The Arts Commission of Danville/Boyle County has named Barbara Reynierson the 2012 Arts Citizen.
Reynierson is a retired art instructor who taught in both the Danville and Boyle County schools. She also taught in Louisville and Lexington public schools.
C.T. Whitehouse, a former student of Reynierson’s and a successful artist, recalled his former teacher’s influence on his interest in art.
“When I graduated in 1970 from Danville High School, my keenest interest was art. A year earlier, I had no conscious interest in it at all. In fact I dropped a rather boring-to-me calculus class and took an art class just to goof off a bit in my senior year. Soon, I began spending my study period and my lunch hour in Mrs. Reynierson’s art room,” he wrote in an email.
“What I remember about Mrs. Reynierson as an art teacher was her enthusiasm and often frazzled attempts to give each student the opportunity to try most anything they wanted. That meant putting any material — paint, paper, canvas, clay and drawing tools — at our disposal. It was an exploration of possibilities. Our imagination had to kick in to figure out what to do with these things and what we did was not so much about quality as it was the experience.”
Reynierson was born in California and educated in public schools. After graduating from Centre College in 1950, she taught at Oklahoma Baptist University. She earned her Master’s and Rank I at Eastern Kentucky University.

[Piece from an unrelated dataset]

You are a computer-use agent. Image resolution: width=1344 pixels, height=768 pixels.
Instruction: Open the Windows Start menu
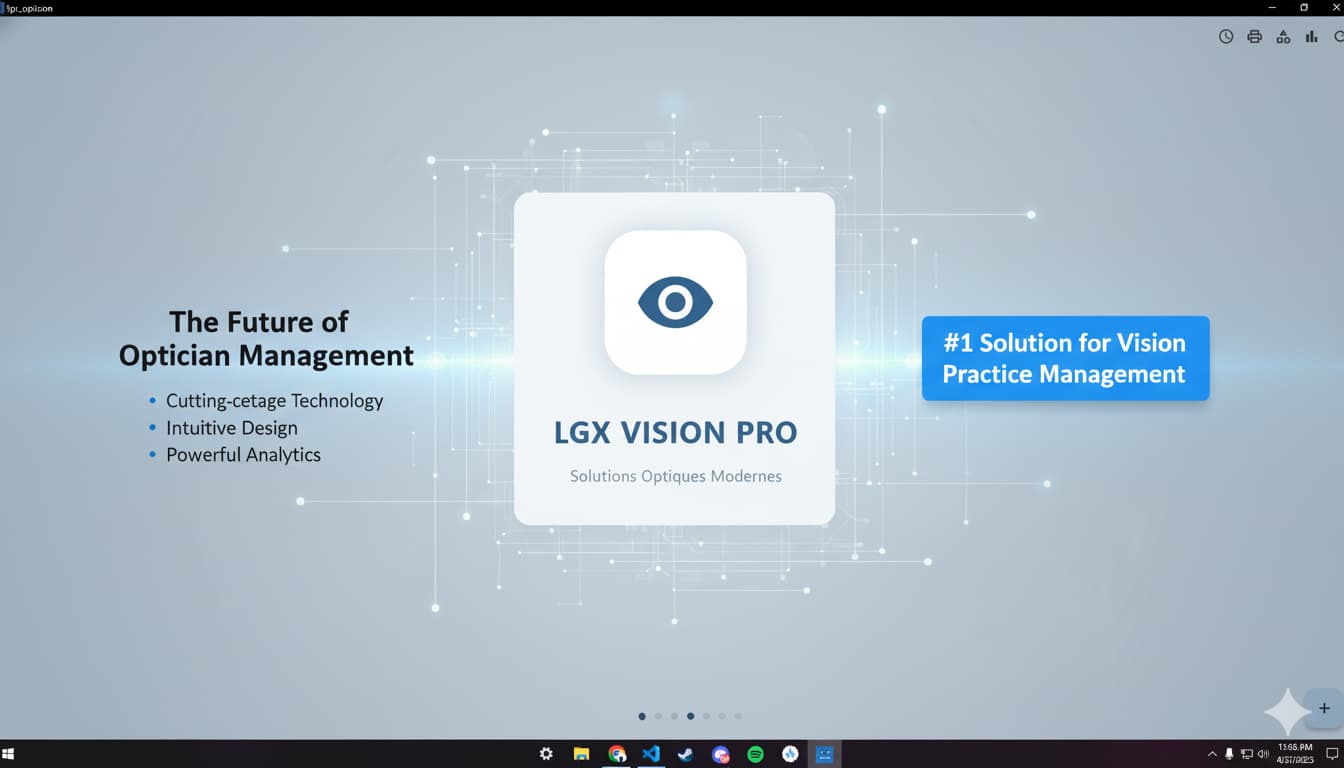pyautogui.click(x=9, y=754)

After retiring from full time teaching, she worked with the Gifted and Talented programs in both school systems. She is a member of the Danville Garden Club and Delta Kappa Gamma (international education society).

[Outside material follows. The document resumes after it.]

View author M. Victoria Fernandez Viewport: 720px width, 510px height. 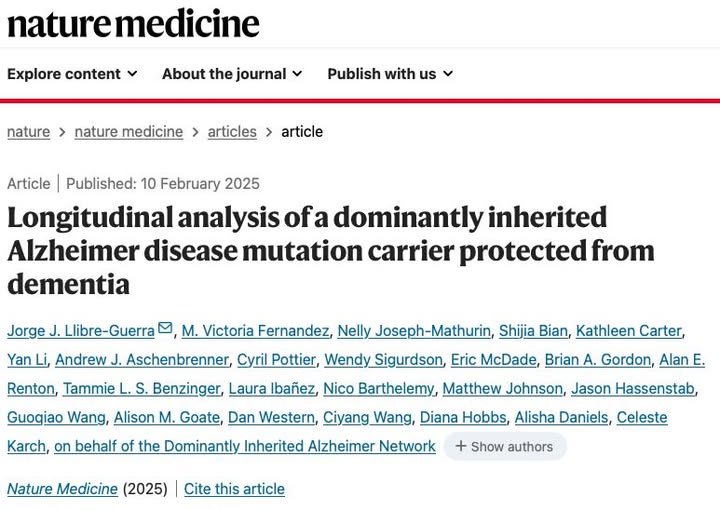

She is a member of The Presbyterian Church, where she has volunteered her time, often creating flower arrangements for services and programs.

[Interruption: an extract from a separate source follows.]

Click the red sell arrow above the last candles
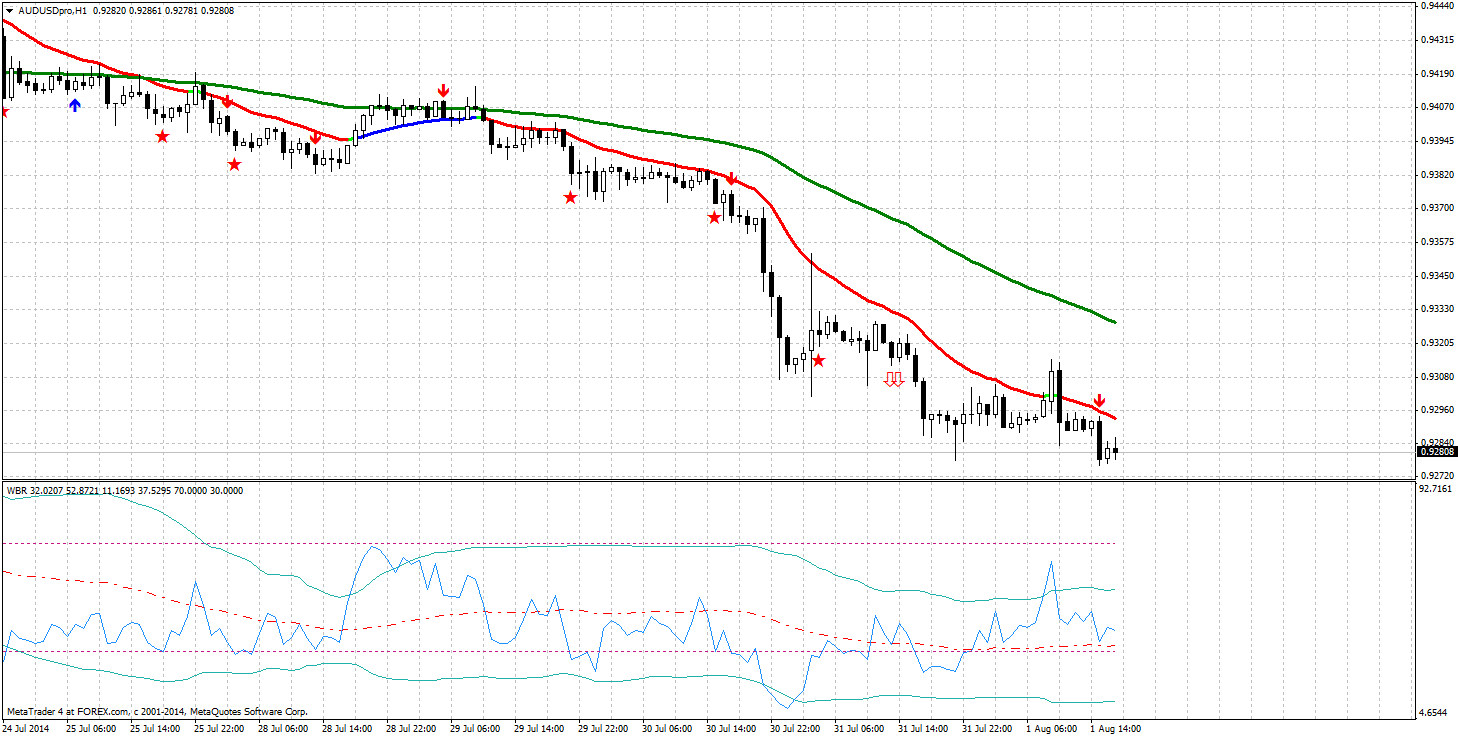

According to outgoing ACDBC president Mimi Becker, Reynierson is “committed to public education and to the development of personal expression and creativity in children.”
“She particularly enjoys working with middle and high school age students. She is outspoken in the philosophy that the individual’s original artistic expression should be encouraged, developed and appreciated at all levels and ages,” Becker noted.
Whitehouse said he’s been fortunate to be professionally successful as an artist.
“There are moments, places and people that nudge us to our individual and unique successes. I was 17. I lived in Danville. Mrs. Reynierson put clay in my hand. Over many years, similar acts have helped form the nature of many students and shape the character of her community,” he explained.
“We are all richer because of Mrs. Reynierson. Let’s give her our deep gratitude.”